(Pixel coordinate grounding data)
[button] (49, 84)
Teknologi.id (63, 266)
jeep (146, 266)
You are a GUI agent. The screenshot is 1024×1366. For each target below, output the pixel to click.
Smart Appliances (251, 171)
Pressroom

● About this exercise:
All lines from the one containing "You are a GUI" through the last line of the data, both included, are to be retyped exactly, and no other line belongs in the answer.

● Problem solution:
You are a GUI agent. The screenshot is 1024×1366. For each target below, output the pixel to click.
Smart Appliances (251, 171)
Pressroom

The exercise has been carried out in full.